== Segment start ==

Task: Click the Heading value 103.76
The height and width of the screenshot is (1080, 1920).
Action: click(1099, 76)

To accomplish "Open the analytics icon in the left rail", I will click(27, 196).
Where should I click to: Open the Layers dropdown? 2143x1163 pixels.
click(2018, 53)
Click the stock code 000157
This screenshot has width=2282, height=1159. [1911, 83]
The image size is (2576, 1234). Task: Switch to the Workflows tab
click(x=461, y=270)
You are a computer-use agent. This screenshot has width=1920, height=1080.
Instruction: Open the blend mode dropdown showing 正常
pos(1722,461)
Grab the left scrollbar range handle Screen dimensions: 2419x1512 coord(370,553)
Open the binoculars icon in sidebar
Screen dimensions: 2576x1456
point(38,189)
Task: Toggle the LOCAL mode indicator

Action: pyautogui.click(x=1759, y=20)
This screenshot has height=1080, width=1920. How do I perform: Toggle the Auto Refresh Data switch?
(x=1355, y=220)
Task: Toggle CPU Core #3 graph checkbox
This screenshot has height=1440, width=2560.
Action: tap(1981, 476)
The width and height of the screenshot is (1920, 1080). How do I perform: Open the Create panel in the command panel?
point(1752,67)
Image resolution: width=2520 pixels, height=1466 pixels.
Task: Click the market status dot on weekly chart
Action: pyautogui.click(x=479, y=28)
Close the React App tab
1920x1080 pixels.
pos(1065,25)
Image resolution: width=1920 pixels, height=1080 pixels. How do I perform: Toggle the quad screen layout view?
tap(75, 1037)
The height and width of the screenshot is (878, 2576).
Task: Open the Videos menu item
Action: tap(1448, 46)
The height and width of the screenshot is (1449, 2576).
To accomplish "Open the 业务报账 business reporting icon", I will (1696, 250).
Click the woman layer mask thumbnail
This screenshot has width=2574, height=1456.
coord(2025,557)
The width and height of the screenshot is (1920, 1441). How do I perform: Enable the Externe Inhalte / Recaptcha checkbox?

== Segment end ==

→ **The task**
Using the records above, restate word for word the lines from the one with "Instruction: Open the" through the one with "Task: Toggle CPU Core #3 graph checkbox", both included.

→ **Your solution**
Instruction: Open the blend mode dropdown showing 正常
pos(1722,461)
Grab the left scrollbar range handle Screen dimensions: 2419x1512 coord(370,553)
Open the binoculars icon in sidebar
Screen dimensions: 2576x1456
point(38,189)
Task: Toggle the LOCAL mode indicator

Action: pyautogui.click(x=1759, y=20)
This screenshot has height=1080, width=1920. How do I perform: Toggle the Auto Refresh Data switch?
(x=1355, y=220)
Task: Toggle CPU Core #3 graph checkbox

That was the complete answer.